Gun Sales To Make a Full Recovery After Last Falls Election

Aug 03, 2017

Releasing The Gun Industry From Operation Choke Point 

The gun industry was riddled with uncertainties during the Obama administration, primarily due to an anti-firearm government and relentless gun control activism. As a result, financial institutions regarded gun trading as an extremely high-risk sector, whose participants had little chance of success. Banks either refused to offer merchants financial services or charged exorbitant rates and interests.

However, the unsupportive stance the government took against gun ownership seemed to fuel the industry even more. Because of constant fears that President Obama would restrict the purchasing and possession of firearms and ammunition, gun enthusiasts were seemingly stocking up their arsenal while they still had the chance. Consequently, gun dealerships continued to enjoy favorable demand levels and steady sales.

The 2016 election

The months leading up to last year’s ballot saw a significant surge in gun sales all over the country. The concern that many customers had was that a win by Hillary Clinton would lead to stricter gun laws. In anticipation for another Democrat administration, merchants stocked up on inventory, and manufacturers ramped up production.

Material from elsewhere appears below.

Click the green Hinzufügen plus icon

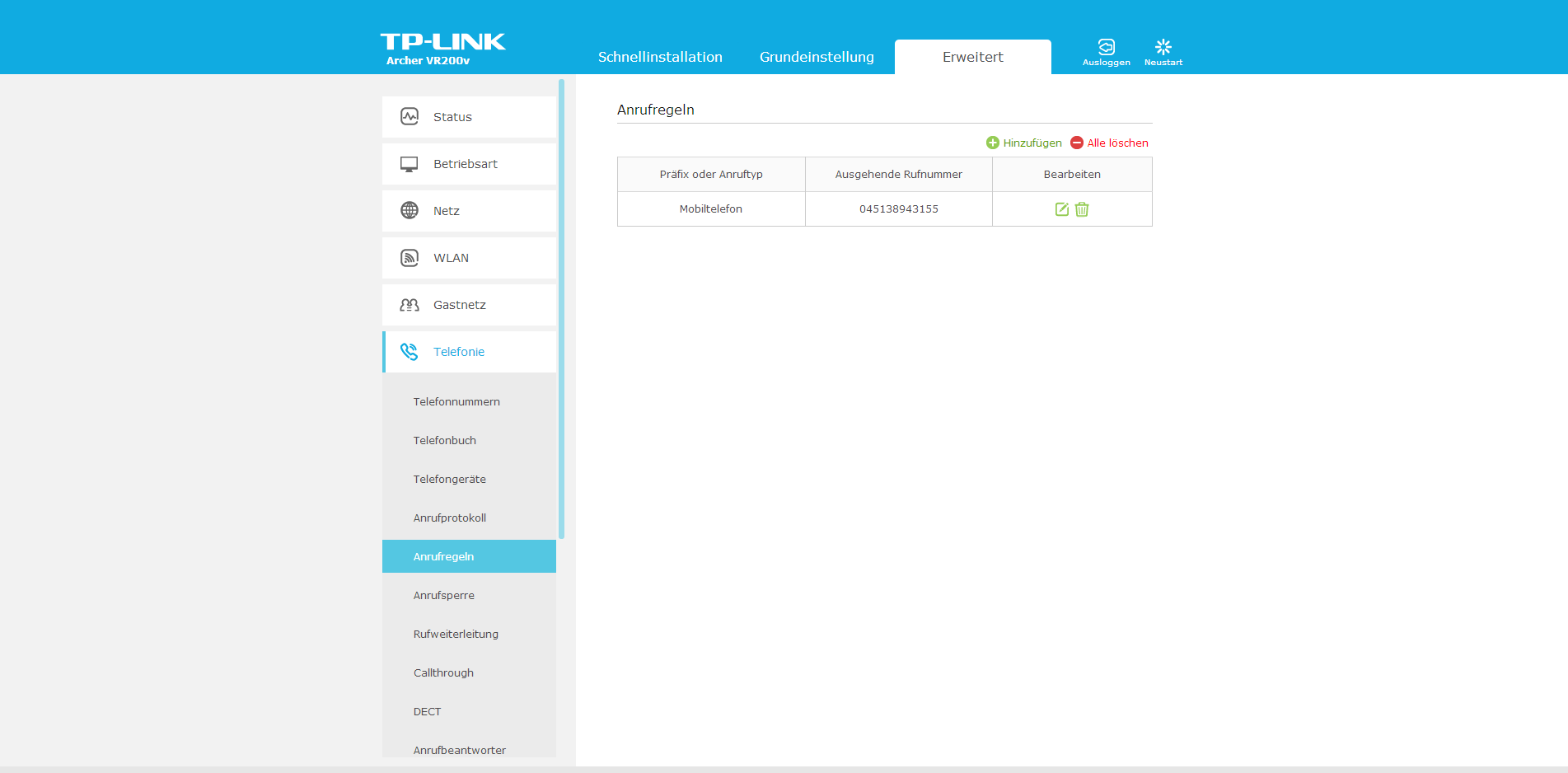coord(993,143)
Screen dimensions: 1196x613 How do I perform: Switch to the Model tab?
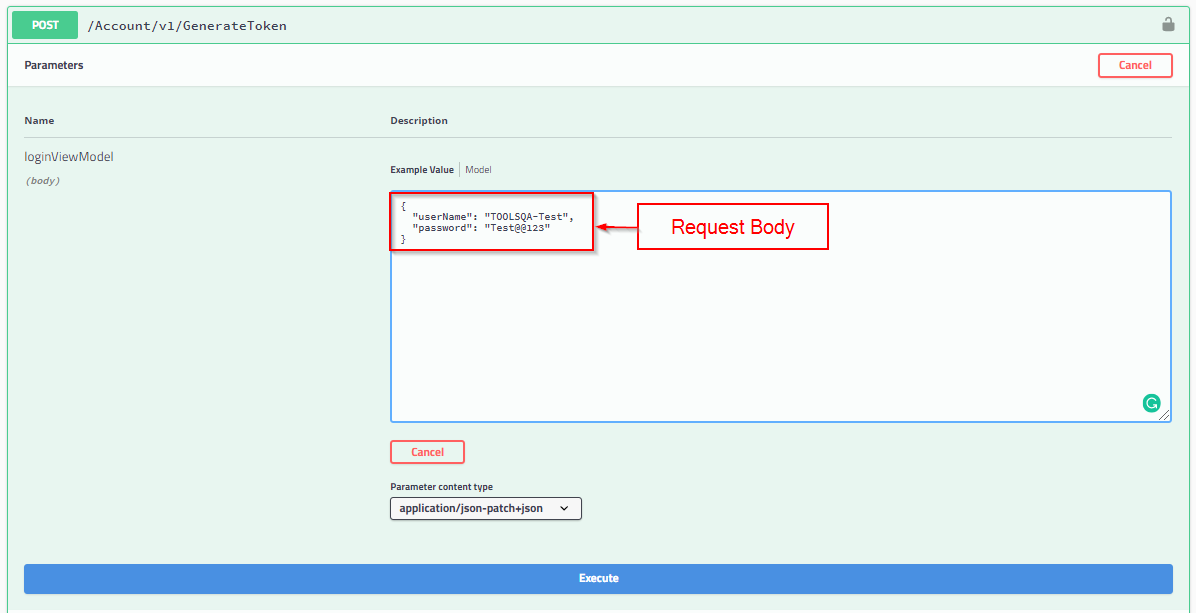pos(478,170)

But instead, Trump won. Suddenly, gun enthusiasts no longer felt the pressing urgency to own a firearm. Distributors were canceling orders in dozens because, for the first time in decades, Republicans now controlled the White House, the Senate and the House of Representatives.

According to research conducted by the Washington Post, FBI background checks decreased by 17 percent in the first quarter of 2017, compared to the same period last year.

The same figures were echoed by major gun stores and manufacturers. Vista Outdoor Inc. suffered a 28 percent plunge in profit while Olin, a conglomerate that manufactures ammunition, reported an 11 percent drop in sales for its Winchester Ammunition division.

Reduced “political sales” weighed heavily on an industry, which after eight years of prosperity, had become a victim of its success.

The current situation

We’re now halfway through 2017, and although some states are reportedly seeing a promising recovery in firearm sales, the situation remains largely unfavorable. Industry specialists are speculating a sustained contraction of the market, at least until the end of the third quarter.

In response, manufacturers and retailers are struggling to push their inventory out the door. Cabela, a major outdoor products distributor, is offering a 40 percent ammo discount for brands like American Eagle, PMC, and Winchester, while America Outdoor Brands (formerly Smith & Wesson) has a “buy four get one free” deal on its AR-15 rifles.

A shimmer of hope

Despite the current challenges, some believe that the industry is set to get back on its feet as we near the end of the year. Senator Joe Manchin reportedly gave the industry new hope by suggesting that Trump would be open to some forms of gun control.